──────── EXCERPTED DATA ────────

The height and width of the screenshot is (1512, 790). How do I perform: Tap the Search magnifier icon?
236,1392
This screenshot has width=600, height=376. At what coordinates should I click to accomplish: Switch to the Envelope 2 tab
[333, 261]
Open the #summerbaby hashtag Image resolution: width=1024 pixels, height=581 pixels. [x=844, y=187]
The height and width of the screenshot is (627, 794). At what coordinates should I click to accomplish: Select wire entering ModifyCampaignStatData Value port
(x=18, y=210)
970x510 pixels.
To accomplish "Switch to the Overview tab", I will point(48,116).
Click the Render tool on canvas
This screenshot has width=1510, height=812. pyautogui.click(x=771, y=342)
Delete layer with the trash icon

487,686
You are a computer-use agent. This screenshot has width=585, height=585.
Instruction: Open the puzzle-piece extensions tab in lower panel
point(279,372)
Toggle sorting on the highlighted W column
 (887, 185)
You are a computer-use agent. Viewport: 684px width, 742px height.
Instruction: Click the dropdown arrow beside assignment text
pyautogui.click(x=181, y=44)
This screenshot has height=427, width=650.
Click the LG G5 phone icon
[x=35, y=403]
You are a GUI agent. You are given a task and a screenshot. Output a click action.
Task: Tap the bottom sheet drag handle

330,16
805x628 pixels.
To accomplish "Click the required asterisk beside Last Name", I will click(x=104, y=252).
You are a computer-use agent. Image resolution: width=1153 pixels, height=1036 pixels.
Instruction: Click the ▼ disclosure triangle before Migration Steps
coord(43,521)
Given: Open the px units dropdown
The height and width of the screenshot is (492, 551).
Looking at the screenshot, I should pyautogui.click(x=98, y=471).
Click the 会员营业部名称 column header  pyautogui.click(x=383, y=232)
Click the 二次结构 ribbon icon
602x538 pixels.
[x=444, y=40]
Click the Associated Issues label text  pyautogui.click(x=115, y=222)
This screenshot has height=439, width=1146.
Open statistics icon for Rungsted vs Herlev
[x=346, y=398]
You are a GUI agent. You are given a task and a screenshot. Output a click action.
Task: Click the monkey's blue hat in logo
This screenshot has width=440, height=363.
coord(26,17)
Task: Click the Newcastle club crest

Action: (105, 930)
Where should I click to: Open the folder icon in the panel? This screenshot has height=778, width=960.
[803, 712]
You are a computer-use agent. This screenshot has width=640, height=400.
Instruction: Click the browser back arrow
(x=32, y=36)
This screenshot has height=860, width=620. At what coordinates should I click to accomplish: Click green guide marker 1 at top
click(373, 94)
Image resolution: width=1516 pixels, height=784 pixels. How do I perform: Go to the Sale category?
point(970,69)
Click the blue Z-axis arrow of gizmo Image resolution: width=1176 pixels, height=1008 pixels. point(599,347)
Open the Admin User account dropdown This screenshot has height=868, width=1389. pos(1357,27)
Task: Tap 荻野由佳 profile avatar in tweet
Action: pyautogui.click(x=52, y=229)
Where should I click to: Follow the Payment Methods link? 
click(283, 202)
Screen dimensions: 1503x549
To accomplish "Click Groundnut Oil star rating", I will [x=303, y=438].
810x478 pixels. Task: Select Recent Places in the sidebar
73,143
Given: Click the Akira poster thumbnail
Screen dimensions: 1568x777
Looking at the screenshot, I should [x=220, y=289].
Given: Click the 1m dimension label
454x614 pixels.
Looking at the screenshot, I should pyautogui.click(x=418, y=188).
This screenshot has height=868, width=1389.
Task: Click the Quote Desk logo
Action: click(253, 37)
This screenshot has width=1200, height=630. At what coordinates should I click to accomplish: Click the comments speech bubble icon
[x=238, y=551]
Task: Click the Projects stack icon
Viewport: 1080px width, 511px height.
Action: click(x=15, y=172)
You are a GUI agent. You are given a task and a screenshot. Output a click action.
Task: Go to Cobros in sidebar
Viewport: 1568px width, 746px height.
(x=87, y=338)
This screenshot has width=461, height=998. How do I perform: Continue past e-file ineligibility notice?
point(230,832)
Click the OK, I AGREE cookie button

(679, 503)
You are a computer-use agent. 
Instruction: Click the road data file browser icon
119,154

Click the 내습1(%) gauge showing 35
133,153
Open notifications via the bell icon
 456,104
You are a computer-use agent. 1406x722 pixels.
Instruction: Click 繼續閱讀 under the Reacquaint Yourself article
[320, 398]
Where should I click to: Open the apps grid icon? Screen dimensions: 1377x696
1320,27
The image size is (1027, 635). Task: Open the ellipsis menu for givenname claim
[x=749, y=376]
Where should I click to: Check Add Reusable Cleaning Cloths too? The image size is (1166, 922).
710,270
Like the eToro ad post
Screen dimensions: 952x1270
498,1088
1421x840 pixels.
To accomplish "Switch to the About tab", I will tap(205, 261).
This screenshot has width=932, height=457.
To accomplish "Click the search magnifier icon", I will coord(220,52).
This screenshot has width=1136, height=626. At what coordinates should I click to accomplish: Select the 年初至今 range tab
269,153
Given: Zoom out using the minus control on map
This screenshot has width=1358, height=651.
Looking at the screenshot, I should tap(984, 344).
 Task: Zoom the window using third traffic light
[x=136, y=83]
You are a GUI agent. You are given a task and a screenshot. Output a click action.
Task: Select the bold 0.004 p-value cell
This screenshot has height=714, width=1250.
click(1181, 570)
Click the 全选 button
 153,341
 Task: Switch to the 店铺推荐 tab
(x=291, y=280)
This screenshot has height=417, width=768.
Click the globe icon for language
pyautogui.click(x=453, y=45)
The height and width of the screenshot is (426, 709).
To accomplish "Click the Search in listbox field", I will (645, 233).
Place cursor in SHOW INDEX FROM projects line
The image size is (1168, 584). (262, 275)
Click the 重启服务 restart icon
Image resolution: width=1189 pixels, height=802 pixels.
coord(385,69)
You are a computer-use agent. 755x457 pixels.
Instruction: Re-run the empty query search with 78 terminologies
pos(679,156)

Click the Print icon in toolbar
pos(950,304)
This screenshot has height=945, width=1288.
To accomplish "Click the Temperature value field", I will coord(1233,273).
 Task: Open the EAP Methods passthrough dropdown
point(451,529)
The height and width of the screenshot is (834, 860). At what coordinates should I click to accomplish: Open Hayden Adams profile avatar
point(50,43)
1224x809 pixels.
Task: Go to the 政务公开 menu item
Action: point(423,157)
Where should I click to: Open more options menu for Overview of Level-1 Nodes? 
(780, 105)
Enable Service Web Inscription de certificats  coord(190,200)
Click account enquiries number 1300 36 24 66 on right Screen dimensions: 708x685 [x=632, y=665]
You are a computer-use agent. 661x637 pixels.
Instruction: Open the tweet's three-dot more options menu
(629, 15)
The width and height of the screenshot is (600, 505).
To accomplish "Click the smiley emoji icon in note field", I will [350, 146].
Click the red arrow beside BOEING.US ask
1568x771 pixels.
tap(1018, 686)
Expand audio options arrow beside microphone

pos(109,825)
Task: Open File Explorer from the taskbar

────────

• [WHAT THE TASK REQUIRES]:
Your task is to output exactly the lines running from the one with "Click the 全选 button" through the final line of the material above, with both ends included.

• [RESPONSE TO THIS TASK]:
Click the 全选 button
 153,341
 Task: Switch to the 店铺推荐 tab
(x=291, y=280)
This screenshot has height=417, width=768.
Click the globe icon for language
pyautogui.click(x=453, y=45)
The height and width of the screenshot is (426, 709).
To accomplish "Click the Search in listbox field", I will (645, 233).
Place cursor in SHOW INDEX FROM projects line
The image size is (1168, 584). (262, 275)
Click the 重启服务 restart icon
Image resolution: width=1189 pixels, height=802 pixels.
coord(385,69)
You are a computer-use agent. 755x457 pixels.
Instruction: Re-run the empty query search with 78 terminologies
pos(679,156)

Click the Print icon in toolbar
pos(950,304)
This screenshot has height=945, width=1288.
To accomplish "Click the Temperature value field", I will coord(1233,273).
 Task: Open the EAP Methods passthrough dropdown
point(451,529)
The height and width of the screenshot is (834, 860). At what coordinates should I click to accomplish: Open Hayden Adams profile avatar
point(50,43)
1224x809 pixels.
Task: Go to the 政务公开 menu item
Action: point(423,157)
Where should I click to: Open more options menu for Overview of Level-1 Nodes? 
(780, 105)
Enable Service Web Inscription de certificats  coord(190,200)
Click account enquiries number 1300 36 24 66 on right Screen dimensions: 708x685 [x=632, y=665]
You are a computer-use agent. 661x637 pixels.
Instruction: Open the tweet's three-dot more options menu
(629, 15)
The width and height of the screenshot is (600, 505).
To accomplish "Click the smiley emoji icon in note field", I will [350, 146].
Click the red arrow beside BOEING.US ask
1568x771 pixels.
tap(1018, 686)
Expand audio options arrow beside microphone

pos(109,825)
Task: Open File Explorer from the taskbar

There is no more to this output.